TASK DESCRIPTION
Report every line in the entries below that contains the string "pixels", copying each line in full. Case counts.

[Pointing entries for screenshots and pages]
--------------------

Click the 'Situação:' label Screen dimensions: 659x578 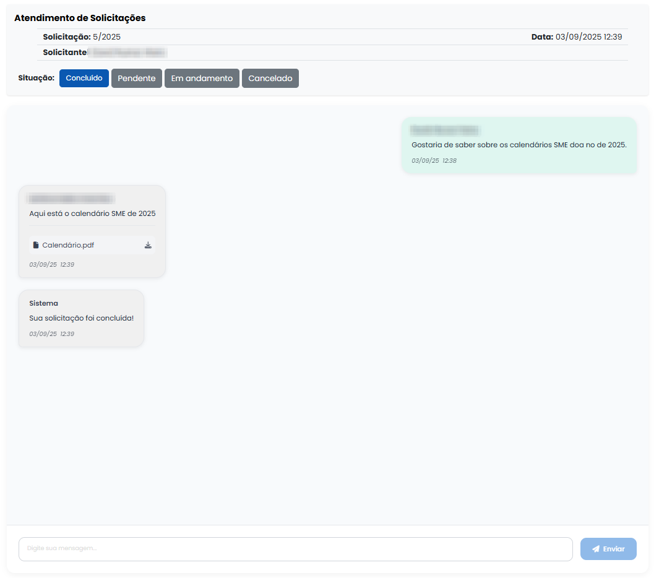[37, 79]
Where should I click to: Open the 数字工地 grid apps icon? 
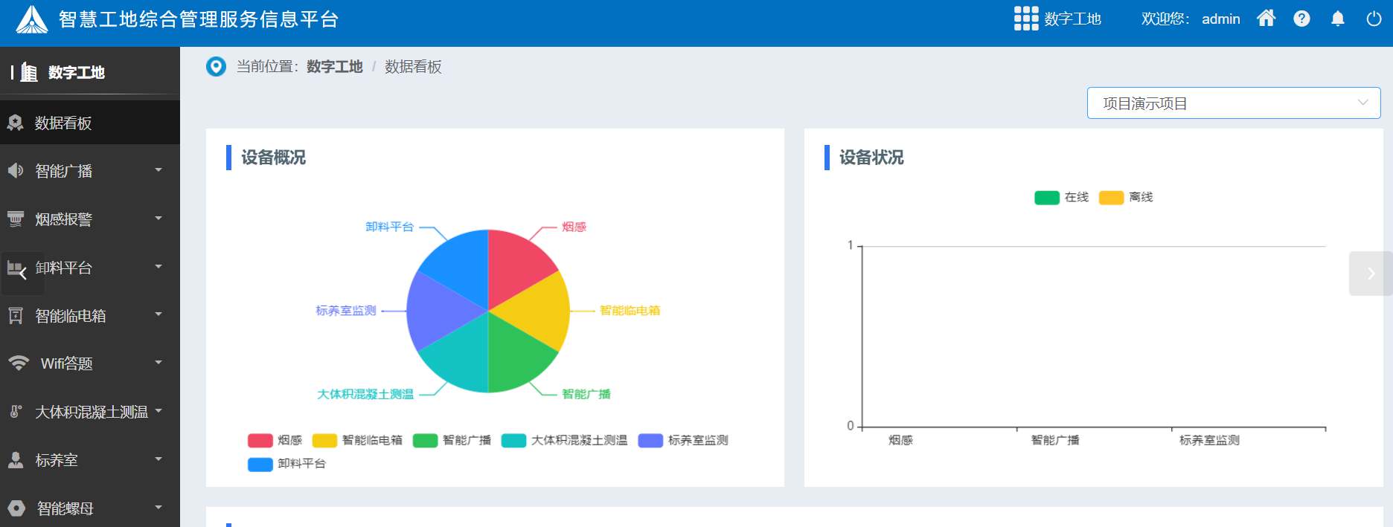1025,19
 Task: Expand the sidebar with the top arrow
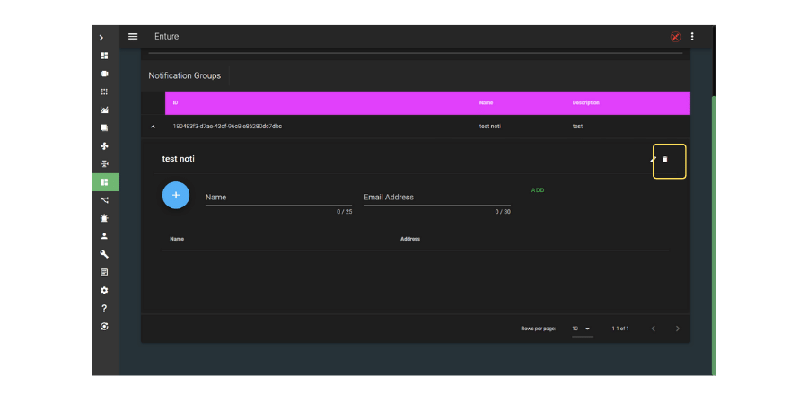pyautogui.click(x=101, y=38)
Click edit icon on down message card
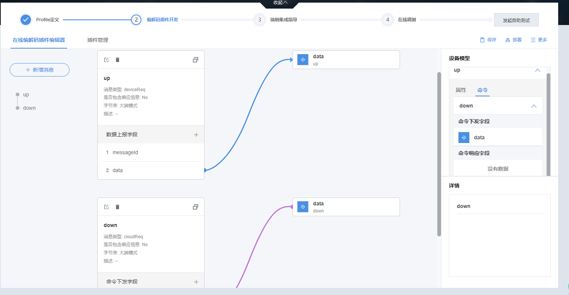 tap(106, 207)

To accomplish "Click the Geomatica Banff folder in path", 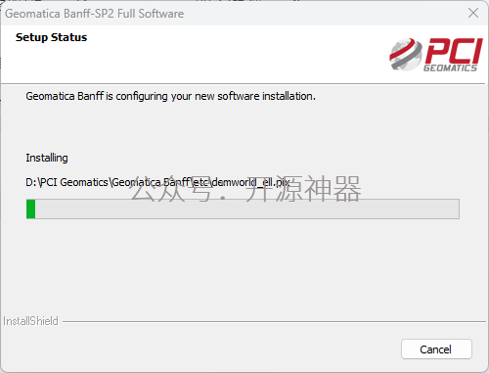I will pyautogui.click(x=151, y=182).
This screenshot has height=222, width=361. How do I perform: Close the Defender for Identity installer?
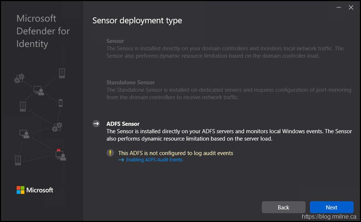351,7
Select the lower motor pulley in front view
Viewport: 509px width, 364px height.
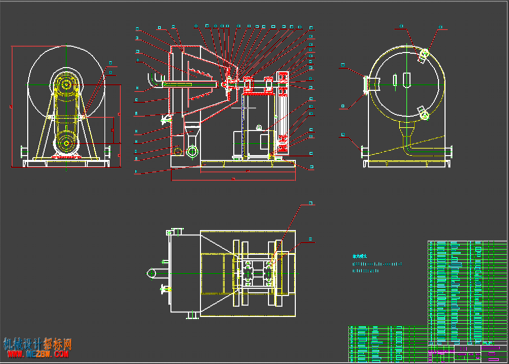[x=66, y=143]
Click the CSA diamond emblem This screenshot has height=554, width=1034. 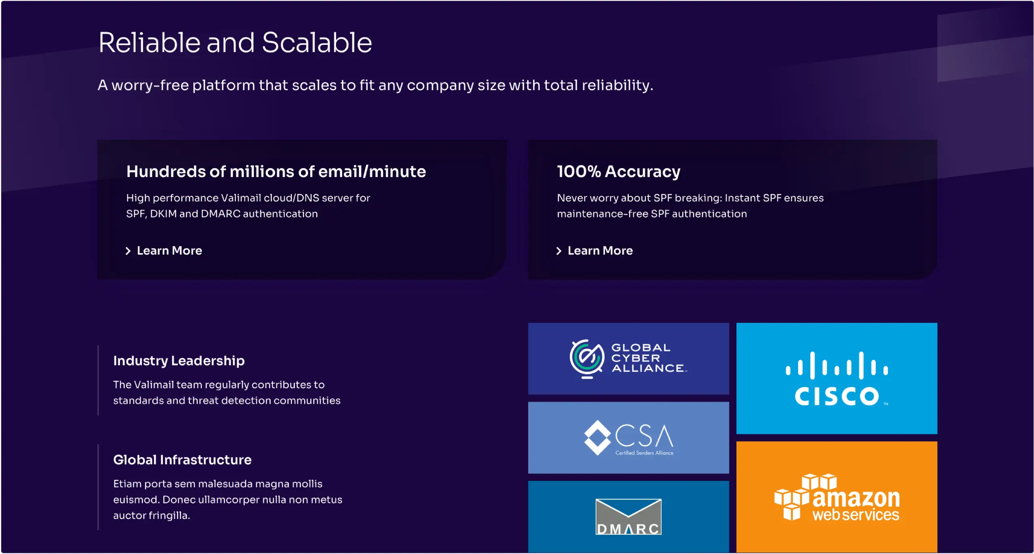pos(597,438)
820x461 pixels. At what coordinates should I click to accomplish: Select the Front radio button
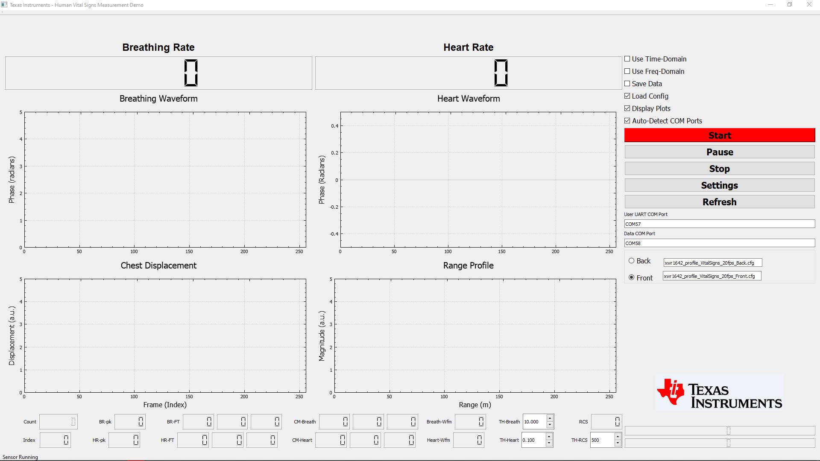click(631, 277)
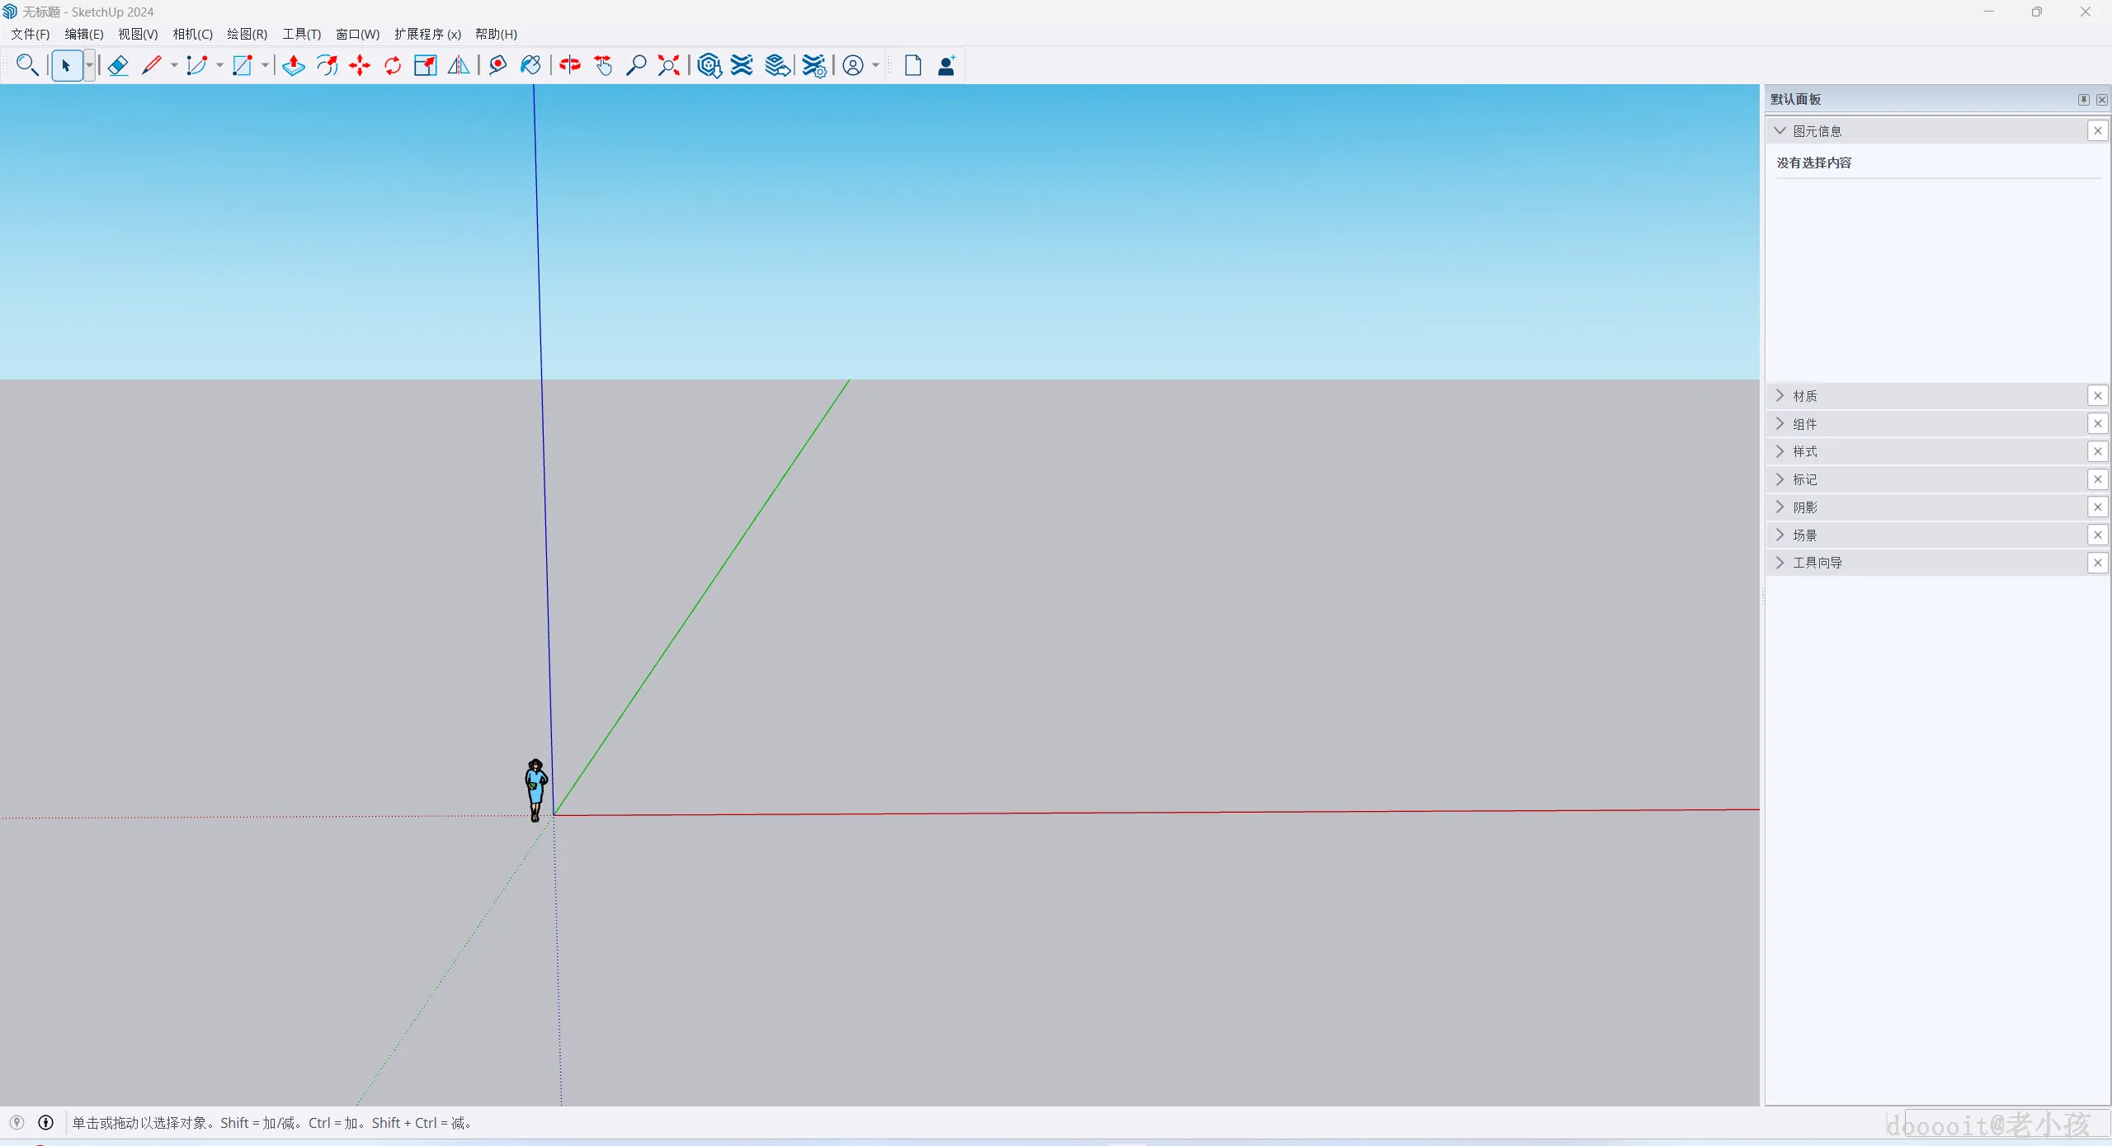Select the Push/Pull tool
2112x1146 pixels.
coord(294,65)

--------------------

SOLUTION BELOW
820x461 pixels. At what coordinates should I click to accomplish: Select the Front radio button
2112x1146 pixels.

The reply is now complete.